Fidèles, les liens d'amitiés, d'amour, sont leur respiration.

C'est sans espoir, la fin est connue d'avance.

 

Recueil de nouvelles de l'irlandais Colin Barrett, Jeunes Loups, aux éditions Rivages, s'instille en nous, vénéneux comme un poison. Chaque nouvelle nous plonge dans un univers glauque, sans issue, où la solitude des sentiments n'a d'égale que celle des relations humaines, pauvres et malsaines. Cette solitude ronge tous les protagoniste, de la première à la dernière page.

Poésie urbaine, ou suburbaine, l'ennuie, le manque de perspectives, les relations d'amitié néfastes se révèlent en art de vivre.

 

Mélancolique sans être noire, désabusée sans être totalement désespérée, la plume de Barrett dépeint une série de portraits aussi attachants que repoussants. Il n'y a ni personnage tout blanc, ni personnage tout noir. En fait, tout est gris, semblable à un ciel de traîne irlandais, bouché, laissant pressentir le pire lorsque les nuages vont se déchirer.

 

Dans ces sept nouvelles flotte un parfum d'inexorabilité, les dès étant jetés depuis longtemps, pipés par une généalogie décatie. Les rêves sont ravalés comme une fierté mal placée, survivre remplace vivre, morts vivants en sursis incapable de s'extirper d'une meute oppressante et du poids du passé.

 

Nous avons l'impression de traîner, tout au long de ces pages, nos carcasses recouvertent de vêtements détrempés. L'humidité nous rend malade, le froid nous fait trembler, nous hurlons à la lune pour qu'une happy end vienne éclairer ce décor obscur.

 

Mais rien à faire, les fins heureuses, Colin Barrett ne connaît pas.

 

La seule lumière provient de son écriture, racée, épurée, lancinante, hypnotique, charmeuse. Chaque mot a son importance, est à sa place, colle à la perfection au propos. Pour cela, nous y retournons vaille que vaille, comme dans un combat œil pour œil, dent pour dent.

 

Ce recueil nous laisse dans un état second, proche du recueillement, comme si à la dernière page tournée, nous enterrions un proche, comme s'il s'agissait là d'une vie avortée.

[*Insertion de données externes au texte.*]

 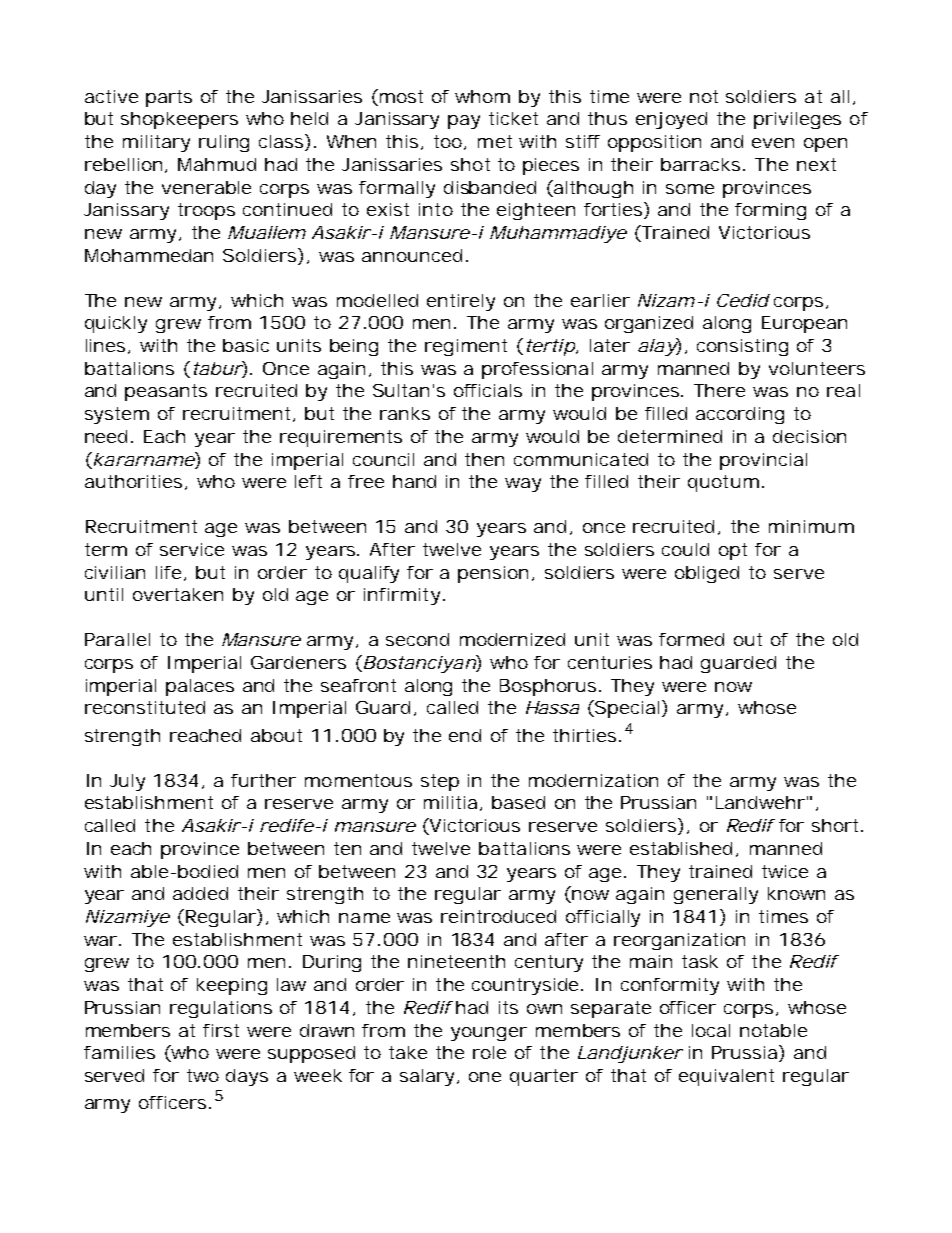 What do you see at coordinates (464, 122) in the screenshot?
I see `pay` at bounding box center [464, 122].
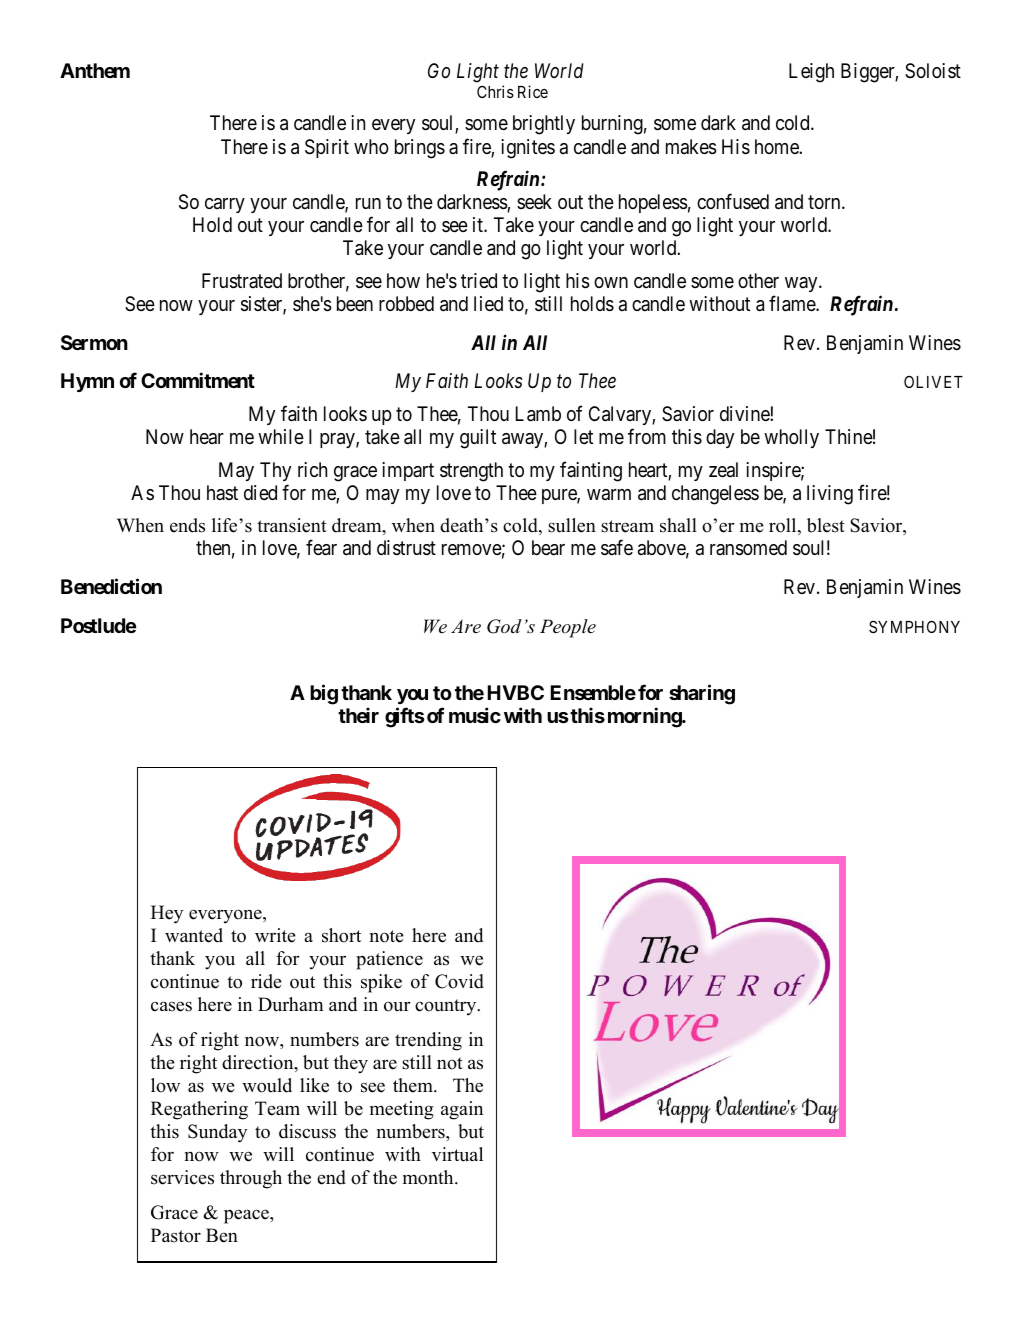 This screenshot has width=1024, height=1325. Describe the element at coordinates (914, 626) in the screenshot. I see `SYMPHONY` at that location.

Étrange sensation mais pari réussi : ce tableau d'une vie irlandaise empreinte de lassitude, de renoncement est plus criant de vérité qu'un film de Ken Loach.

 

Les jeunes loups, finalement, sont une cible à abattre. Les lecteurs intrépides que nous sommes également. Barrett a donc visé juste, en plein cœur.